A sequel series, Jungle Taitei: Susume Leo! (Jungle Emperor: Onward, Leo!) first aired in Japan on Fuji Television from October 5, 1966, to March 29, 1967, featuring Leo (Kimba) as an adult. It aired in the United States in 1984 as Leo the Lion on CBN Cable Network.

====1989 series====

In 1989, Dr. Osamu Tezuka died at age 60 on February 9. A remake of Jungle Emperor, The New Adventures of Kimba The White Lion was broadcast in Japan from October 12, 1989, to October 11, 1990. This series bears little resemblance to the original manga or the first TV series, as the plot is extremely different and the characters have been completely reworked and changed. Several heavily edited episodes of the series were dubbed into English and released directly to video in 1998 under the name: The New Adventures of Kimba the White Lion, by Pioneer Family Entertainment.

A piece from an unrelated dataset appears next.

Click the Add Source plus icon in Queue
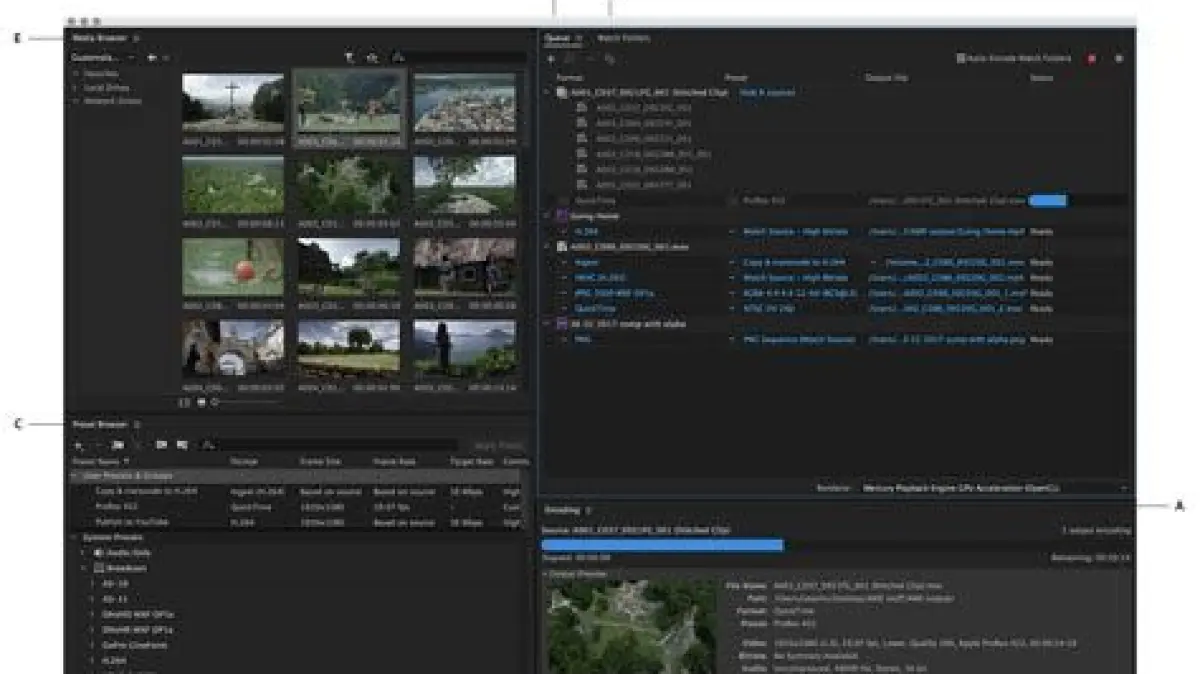 coord(551,59)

It features the voice of Brad Swaile as Kimba.

====1991 OVA film====
In 1991, an original video animation film was created, using the Symphonic Poem for its audio.

====1997 film====

A new Jungle Taitei theatrical film, Jungle Emperor Leo, was released in Japan on August 1, 1997. Directed by Hiro Takeuchi, it is based on the second half of Dr. Tezuka's original manga story; it is not entirely faithful, however. It was dubbed into English and released on DVD in 2003 under the name Jungle Emperor Leo by Anime Works. The film was later released on Blu-ray and DVD by Discotek. In 1997, Julian Grant the head of the Fant-Asia film festival received a Cease-and-Desist from the Disney company to attempt to keep the Jungle Emperor Leo film from showing at the festival. Despite the order, the film screened to a full house. However, this is the last North American screening the film would ever receive.

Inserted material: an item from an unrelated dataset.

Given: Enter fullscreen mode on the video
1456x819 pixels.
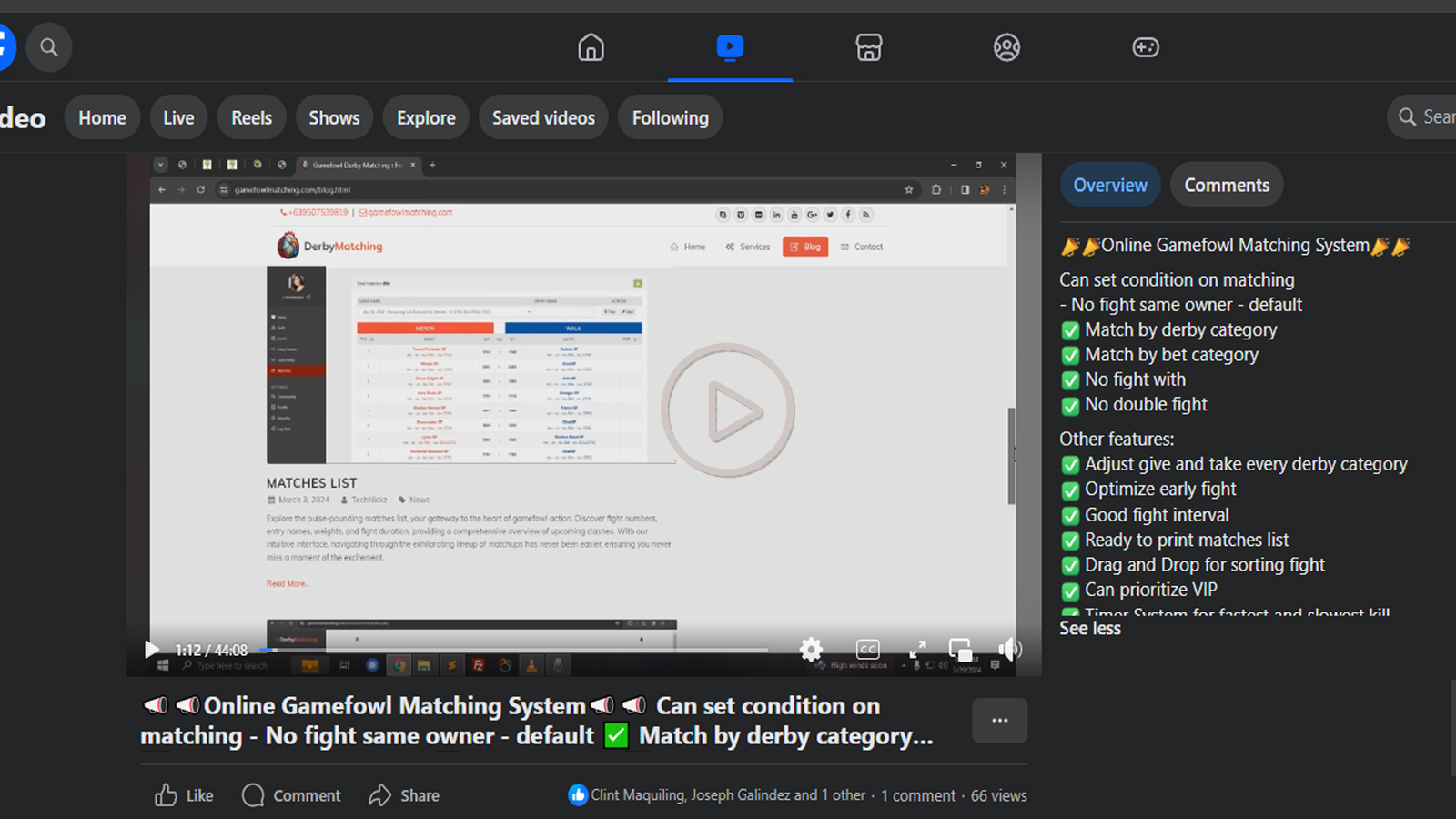Looking at the screenshot, I should (x=917, y=649).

The film had a distribution income of at the Japanese box office in 1997.

====2000 short film====
A 9-minute anime short was released in Japan on March 18, 2000, titled Jungle Emperor Leo: Hon-o-ji. It was shown at a theater at Tezuka Osamu World in Kyoto.

====2009 television film====
A television film, Jungle Taitei – Yūki ga Mirai o Kaeru (ジャングル大帝 勇気が未来をかえる), aired in Japan on September 5, 2009, with a completely new story, different from both the previous TV shows and the original manga. The setting was an artificially created jungle in 20XX Earth. In this movie, Panja and his mate, Eliza, are still alive; Coco is an unspecified female bird; and Sylvester, the black panther, serves as an antagonist until he changes his ways when a young boy mends his leg.

In 2019, the Japan Foundation produced an English dub of the film which was released on RetroCrush in July 2020.

An earlier English dub of the film premiered on Cartoon Network in the Philippines on November 19, 2010.

===Other media===
The music video for the song "A Boy" by Leo Ieiri, which has an animated part made by Tezuka Productions, features an anime version of the singer (based on Kimba and modeled after the singer) which meets other characters from the Kimba the White Lion series.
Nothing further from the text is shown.